Lower
finance costs strengthen Durdans bottom line
Ceylon Hospitals Ltd (CHL), the parent company of Durdans Hospital
and its subsidiary, Durdans Heart Surgical Centre (Pvt) Limited,
has reported a 13 percent increase in pre-tax profit to Rs 75 million.
"The
main contributory factor to this satisfactory performance can be
attributed to the reduction of interest outlay for the last four
months of the accounting period," chairman Ajith Tudawe said.
"Throughout
the year, we established and employed an organizational change,
a remodeling of the capital structure which saw finance costs decrease
by Rs 11 million, representing a 37 percent decline from the previous
year and the adoption of careful work-study and methods study techniques.
"And
given the nature of our business, which is primarily a service-oriented
one based on human relations, we also placed a lot of emphasis on
developing our human capital."
Consolidated
turnover increased by nearly Rs 100 million to Rs 696 million for
the year ended March 31, 2004. Net profit after taxation was Rs
72.352 million, while earnings per share amounted to Rs 4.56.
Durdans
also announced a 14 percent final dividend for the financial year.

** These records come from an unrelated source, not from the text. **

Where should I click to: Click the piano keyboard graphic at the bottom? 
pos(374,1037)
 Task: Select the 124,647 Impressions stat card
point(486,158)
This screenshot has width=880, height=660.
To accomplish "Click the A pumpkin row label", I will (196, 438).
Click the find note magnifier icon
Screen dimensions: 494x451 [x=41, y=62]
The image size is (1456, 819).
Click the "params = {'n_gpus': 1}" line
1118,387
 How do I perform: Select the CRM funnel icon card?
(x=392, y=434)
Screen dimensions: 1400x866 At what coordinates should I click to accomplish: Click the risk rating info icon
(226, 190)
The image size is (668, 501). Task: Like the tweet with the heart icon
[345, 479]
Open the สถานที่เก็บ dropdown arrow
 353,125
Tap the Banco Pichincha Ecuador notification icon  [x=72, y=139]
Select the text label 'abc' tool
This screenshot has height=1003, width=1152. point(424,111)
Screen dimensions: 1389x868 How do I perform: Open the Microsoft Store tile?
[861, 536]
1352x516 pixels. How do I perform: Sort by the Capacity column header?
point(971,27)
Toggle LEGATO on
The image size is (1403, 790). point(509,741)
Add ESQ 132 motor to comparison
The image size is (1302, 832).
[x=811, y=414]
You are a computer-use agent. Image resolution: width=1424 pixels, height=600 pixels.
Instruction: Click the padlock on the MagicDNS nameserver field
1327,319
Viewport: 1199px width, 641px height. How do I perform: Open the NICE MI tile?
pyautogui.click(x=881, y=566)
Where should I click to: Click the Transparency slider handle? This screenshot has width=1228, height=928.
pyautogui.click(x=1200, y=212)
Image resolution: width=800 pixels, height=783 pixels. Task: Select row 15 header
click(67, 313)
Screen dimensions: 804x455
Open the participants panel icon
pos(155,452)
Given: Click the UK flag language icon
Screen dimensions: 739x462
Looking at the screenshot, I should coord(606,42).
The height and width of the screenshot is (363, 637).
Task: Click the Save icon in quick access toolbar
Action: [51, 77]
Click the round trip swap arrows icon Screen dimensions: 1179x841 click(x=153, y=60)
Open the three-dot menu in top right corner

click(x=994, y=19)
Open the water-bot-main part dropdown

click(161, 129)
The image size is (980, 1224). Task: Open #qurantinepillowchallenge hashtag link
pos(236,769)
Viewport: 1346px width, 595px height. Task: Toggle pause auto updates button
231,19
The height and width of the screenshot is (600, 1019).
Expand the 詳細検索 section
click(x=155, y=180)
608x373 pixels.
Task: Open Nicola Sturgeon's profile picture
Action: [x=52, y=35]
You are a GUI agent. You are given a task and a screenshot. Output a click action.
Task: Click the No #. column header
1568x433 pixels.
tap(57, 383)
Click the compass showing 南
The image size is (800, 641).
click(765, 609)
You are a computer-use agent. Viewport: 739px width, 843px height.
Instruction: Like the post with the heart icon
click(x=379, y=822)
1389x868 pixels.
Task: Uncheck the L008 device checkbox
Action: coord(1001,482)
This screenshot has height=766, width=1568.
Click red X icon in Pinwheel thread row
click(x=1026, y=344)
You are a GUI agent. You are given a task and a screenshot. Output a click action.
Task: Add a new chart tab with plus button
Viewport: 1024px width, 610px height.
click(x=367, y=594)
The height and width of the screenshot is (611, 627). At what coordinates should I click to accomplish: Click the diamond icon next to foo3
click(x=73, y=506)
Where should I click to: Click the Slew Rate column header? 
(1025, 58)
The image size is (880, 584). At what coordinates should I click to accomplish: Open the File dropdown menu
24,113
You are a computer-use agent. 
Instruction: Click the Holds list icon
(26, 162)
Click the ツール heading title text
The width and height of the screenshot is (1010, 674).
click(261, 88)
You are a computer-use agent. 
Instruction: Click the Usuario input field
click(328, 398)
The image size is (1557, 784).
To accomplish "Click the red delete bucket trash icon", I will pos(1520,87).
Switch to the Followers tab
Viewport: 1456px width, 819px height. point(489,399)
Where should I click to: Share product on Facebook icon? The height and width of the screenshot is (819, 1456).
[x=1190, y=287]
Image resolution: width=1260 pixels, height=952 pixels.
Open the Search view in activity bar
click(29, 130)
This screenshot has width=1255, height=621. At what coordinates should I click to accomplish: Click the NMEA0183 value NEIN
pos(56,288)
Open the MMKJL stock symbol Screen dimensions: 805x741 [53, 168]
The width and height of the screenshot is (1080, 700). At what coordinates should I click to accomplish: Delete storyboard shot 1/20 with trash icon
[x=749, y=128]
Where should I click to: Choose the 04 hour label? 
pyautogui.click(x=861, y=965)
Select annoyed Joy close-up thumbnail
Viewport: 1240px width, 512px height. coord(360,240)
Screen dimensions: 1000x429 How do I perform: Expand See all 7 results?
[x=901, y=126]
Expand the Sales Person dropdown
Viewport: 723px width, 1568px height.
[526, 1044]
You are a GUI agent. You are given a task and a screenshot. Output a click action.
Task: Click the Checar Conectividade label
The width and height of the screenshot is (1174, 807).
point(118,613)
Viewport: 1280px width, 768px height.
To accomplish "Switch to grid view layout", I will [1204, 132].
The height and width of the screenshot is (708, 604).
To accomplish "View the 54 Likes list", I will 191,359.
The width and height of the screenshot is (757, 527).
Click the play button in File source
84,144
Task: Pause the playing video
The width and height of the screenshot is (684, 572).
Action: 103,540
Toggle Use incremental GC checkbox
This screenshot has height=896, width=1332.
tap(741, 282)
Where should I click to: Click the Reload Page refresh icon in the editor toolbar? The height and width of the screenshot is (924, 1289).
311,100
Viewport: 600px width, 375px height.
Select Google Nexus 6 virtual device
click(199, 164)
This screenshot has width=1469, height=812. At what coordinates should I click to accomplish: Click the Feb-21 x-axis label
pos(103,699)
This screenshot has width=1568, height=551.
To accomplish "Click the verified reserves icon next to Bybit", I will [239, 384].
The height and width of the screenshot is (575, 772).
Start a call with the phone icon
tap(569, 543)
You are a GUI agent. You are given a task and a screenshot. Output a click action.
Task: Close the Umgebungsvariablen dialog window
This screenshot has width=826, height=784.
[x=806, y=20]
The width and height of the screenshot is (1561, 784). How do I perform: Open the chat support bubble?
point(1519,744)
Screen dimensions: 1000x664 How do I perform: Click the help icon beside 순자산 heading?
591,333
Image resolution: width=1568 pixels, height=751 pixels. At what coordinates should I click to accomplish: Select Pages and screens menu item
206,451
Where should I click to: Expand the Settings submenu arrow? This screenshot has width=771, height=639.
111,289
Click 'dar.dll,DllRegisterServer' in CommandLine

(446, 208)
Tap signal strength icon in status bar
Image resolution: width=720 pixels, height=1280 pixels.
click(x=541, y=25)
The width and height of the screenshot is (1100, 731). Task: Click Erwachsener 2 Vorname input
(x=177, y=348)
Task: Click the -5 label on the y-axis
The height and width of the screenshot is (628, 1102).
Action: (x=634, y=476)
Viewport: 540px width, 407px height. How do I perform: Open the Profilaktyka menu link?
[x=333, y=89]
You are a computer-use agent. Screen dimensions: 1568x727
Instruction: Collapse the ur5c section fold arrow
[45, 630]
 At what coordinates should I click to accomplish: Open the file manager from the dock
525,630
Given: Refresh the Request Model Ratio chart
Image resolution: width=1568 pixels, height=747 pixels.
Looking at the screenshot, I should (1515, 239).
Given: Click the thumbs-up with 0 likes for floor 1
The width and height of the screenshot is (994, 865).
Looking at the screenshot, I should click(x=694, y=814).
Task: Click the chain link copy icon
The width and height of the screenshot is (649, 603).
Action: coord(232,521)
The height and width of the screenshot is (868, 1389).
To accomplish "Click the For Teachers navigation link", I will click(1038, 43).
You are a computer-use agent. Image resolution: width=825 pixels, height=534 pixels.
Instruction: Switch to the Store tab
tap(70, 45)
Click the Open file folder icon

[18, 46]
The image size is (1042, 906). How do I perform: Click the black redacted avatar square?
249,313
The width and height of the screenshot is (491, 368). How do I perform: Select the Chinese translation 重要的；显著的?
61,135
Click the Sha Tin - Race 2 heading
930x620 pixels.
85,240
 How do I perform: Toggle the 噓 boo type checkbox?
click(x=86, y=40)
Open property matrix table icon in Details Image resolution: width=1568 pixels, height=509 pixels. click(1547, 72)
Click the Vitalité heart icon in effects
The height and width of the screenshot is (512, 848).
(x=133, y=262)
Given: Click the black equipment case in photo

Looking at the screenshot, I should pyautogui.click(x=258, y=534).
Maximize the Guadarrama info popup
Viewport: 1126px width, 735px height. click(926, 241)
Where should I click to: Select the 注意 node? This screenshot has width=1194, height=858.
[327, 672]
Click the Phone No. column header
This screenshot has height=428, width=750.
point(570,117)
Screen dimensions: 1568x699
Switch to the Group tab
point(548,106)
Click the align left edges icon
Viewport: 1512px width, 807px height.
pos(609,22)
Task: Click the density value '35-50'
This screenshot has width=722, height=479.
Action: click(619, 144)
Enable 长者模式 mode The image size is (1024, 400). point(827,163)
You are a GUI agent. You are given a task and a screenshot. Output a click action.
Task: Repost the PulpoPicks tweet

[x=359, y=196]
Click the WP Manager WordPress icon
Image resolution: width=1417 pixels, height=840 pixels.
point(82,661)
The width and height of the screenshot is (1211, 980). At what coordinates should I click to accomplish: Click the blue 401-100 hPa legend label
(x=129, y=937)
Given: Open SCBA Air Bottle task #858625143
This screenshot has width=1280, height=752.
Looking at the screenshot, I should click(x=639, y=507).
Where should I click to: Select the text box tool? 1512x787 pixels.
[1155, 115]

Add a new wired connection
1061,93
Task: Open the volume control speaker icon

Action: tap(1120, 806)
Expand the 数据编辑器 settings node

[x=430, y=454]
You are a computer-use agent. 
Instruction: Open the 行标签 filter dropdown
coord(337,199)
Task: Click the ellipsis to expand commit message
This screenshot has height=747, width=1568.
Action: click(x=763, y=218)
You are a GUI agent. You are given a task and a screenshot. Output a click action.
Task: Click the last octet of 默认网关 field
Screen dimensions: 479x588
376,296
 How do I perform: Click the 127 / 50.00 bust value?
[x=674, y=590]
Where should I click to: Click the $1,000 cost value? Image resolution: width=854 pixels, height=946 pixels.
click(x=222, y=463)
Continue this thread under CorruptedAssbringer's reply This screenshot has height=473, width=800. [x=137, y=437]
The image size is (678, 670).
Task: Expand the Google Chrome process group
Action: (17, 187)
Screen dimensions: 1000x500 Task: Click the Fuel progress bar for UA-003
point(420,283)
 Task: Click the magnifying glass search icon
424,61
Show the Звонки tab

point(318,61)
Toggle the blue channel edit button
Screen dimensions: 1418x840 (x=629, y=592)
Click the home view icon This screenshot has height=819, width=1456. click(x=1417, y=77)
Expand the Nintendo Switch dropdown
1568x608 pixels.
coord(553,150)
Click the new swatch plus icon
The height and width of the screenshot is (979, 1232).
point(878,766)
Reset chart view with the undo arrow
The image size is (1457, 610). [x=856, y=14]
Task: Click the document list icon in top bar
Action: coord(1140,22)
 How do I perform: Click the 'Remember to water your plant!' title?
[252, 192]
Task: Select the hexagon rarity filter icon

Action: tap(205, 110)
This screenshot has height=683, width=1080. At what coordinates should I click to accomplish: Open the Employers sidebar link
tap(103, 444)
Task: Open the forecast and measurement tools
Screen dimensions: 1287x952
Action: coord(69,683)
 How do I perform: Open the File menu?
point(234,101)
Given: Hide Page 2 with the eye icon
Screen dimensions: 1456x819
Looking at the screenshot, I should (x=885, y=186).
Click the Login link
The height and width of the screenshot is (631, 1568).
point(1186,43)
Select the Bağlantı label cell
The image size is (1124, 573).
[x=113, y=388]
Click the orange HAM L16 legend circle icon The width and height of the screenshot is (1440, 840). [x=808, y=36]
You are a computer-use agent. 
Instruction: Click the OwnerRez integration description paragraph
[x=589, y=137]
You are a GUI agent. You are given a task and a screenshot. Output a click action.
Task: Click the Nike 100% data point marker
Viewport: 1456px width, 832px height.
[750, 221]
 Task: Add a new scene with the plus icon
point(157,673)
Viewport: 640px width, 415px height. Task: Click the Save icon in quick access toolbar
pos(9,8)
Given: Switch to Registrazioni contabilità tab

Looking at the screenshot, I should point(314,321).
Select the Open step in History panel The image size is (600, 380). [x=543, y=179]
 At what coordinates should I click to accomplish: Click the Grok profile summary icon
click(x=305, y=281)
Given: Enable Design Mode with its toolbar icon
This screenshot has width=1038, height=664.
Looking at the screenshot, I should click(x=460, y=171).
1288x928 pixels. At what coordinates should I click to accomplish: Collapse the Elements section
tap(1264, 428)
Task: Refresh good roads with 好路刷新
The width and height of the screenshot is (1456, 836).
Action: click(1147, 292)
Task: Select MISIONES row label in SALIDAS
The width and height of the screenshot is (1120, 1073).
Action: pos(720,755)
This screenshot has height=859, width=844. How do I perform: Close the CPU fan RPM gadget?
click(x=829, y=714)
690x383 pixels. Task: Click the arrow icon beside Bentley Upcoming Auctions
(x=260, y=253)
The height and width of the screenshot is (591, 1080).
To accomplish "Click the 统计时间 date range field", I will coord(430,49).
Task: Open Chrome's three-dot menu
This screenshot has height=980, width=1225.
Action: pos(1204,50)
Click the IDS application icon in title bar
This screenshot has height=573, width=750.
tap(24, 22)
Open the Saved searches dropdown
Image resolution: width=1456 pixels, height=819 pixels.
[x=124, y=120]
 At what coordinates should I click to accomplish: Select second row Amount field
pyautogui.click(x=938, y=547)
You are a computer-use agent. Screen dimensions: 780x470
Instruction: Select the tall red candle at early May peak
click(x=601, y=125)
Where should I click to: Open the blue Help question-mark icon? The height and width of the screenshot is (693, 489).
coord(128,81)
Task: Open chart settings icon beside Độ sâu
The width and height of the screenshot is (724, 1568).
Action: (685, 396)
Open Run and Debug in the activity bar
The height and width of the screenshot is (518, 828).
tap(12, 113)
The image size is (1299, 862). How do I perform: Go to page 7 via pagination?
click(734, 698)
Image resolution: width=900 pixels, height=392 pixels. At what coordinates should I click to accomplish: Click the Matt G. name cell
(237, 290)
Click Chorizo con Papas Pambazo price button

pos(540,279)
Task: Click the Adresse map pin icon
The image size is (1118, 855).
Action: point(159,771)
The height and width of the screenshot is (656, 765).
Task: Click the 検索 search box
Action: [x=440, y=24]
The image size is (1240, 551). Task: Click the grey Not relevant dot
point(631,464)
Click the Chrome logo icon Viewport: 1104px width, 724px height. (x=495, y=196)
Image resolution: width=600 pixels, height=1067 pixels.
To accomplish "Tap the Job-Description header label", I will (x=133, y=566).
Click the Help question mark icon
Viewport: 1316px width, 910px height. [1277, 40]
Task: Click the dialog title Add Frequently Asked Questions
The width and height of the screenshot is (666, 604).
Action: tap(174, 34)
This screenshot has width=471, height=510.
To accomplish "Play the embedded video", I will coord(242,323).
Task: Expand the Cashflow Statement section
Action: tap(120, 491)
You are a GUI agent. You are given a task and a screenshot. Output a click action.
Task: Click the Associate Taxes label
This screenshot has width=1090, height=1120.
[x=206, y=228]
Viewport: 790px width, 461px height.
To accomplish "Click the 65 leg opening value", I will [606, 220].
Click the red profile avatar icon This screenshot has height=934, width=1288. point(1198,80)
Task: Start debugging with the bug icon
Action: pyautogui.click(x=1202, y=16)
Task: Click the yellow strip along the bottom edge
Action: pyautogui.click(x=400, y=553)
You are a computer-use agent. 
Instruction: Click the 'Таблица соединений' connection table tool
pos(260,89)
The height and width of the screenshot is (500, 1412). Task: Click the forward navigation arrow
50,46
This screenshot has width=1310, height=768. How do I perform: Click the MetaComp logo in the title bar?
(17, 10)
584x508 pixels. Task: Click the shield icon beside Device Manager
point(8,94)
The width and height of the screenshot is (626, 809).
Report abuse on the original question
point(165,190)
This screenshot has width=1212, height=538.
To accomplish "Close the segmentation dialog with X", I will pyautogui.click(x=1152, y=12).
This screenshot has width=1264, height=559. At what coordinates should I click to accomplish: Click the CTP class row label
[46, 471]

Durdans has a current capacity to accommodate 125 indoor patients
and in the last year the hospital has maintained a 98 percent average
occupancy level.
Tudawe
said the company is in the process of implementing a three tier
restructuring and expansion plan, with Phase I of the expansion
project which commenced in June this year, seeing the birth of a
facility comprising 27 rooms and an eight bed High Dependency Unit.